An attorney for the family of a Chicago teen who died Friday said an immigration judge’s ruling in her father’s deportation case came just days before the teenager’s death, underscoring the pressure families described as intensifying during detention and legal proceedings.
Ofelia Giselle Torres Hidalgo, 16, died Friday after battling stage 4 alveolar rhabdomyosarcoma, the family said in a statement. The statement said funeral arrangements would remain private. Her family said she had been diagnosed in December 2024 with the aggressive soft-tissue cancer and had undergone chemotherapy and radiation.
Torres Hidalgo had drawn public attention earlier while her father’s immigration case moved through the courts. According to the family statement, she spoke out for her father’s release after Ruben Torres Maldonado was detained last fall by immigration officials in suburban Chicago, during an operation described as “Operation Midway Blitz.”
Kalman Resnick, the attorney representing Torres Maldonado, said in a statement that he and the family mourned Ofelia’s passing and hoped she would serve as a model for others facing similar circumstances. Resnick said Ofelia was “heroic and brave in the face of ICE’s detention and threatened deportation of her father,” and he added: “We mourn Ofelia’s passing, and we hope that she will serve as a model for us all for how to be courageous and to fight for what’s right to our last breaths.”

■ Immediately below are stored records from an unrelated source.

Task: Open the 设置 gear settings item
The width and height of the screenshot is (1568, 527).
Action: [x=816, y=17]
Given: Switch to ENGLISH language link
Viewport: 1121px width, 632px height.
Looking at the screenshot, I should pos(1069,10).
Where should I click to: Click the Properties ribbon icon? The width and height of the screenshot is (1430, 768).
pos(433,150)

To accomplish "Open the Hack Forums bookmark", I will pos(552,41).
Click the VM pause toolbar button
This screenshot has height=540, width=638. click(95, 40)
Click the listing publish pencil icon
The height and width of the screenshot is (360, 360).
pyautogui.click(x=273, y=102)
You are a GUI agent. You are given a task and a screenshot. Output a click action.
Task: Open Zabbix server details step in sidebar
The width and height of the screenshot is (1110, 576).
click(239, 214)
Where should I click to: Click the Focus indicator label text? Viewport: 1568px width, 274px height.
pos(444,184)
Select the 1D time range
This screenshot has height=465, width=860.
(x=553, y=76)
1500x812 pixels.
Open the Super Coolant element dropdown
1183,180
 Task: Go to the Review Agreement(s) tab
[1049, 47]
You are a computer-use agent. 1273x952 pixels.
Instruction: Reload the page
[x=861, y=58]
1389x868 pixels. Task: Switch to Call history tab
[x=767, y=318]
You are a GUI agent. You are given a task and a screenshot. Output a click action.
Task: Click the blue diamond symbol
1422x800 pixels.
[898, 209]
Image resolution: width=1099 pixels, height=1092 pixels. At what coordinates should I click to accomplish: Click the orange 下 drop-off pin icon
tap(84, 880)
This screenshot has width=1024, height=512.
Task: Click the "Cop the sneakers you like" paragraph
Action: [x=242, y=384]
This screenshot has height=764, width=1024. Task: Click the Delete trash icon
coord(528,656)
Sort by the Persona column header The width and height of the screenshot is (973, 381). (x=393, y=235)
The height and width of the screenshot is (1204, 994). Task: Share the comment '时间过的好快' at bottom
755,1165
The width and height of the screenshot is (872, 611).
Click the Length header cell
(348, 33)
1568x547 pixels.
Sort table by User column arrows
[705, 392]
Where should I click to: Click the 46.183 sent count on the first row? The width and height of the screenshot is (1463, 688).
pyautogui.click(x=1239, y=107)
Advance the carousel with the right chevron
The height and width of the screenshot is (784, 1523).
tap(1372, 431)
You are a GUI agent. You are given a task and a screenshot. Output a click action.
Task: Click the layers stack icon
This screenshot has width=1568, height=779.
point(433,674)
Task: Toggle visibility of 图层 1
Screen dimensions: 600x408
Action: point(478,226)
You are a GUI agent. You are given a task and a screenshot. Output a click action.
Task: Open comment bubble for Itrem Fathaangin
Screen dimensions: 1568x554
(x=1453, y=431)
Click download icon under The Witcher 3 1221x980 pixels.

Resnick said an immigration judge in Chicago issued a ruling three days before Ofelia’s death finding that Torres Maldonado was conditionally entitled to receive “cancellation of removal.” The family statement said the relief would be based on the hardships his deportation would cause the children, who were described as being born in the United States and U.S. citizens.
The case history described in the family account traces back to Torres Maldonado’s detention on Oct. 18. The statement said he was detained at a Home Depot store in suburban Chicago as the crackdown known as “Operation Midway Blitz” began in early September. The statement also said Torres Hidalgo attended a hearing in October via Zoom and was present during proceedings that followed her father’s detention.
Torres Hidalgo’s family described her health care disruption during the detention period. The family said her attorneys told a judge at that time that she had been released from the hospital just a day before her father’s arrest so she could see family and friends, and that she had been unable to continue treatment “because of the stress and disruption,” according to the statement.
The family statement also described a bond dispute over Torres Maldonado’s detention. It said that as his deportation case proceeded, his lawyers petitioned for his release, and a judge ordered a bond hearing after ruling in October that his detention was illegal and violated Torres Maldonado’s due process rights. The statement said a later judge cited Torres Maldonado’s lack of a criminal history in allowing his release on a $2,000 bond.
The family account said Torres Maldonado entered the United States in 2003. It said he and his partner, Sandibell Hidalgo, have a younger son. The statement said the Department of Homeland Security alleged that he had been living illegally for years and that he has a history of driving offenses, including driving without a valid license, without insurance and speeding.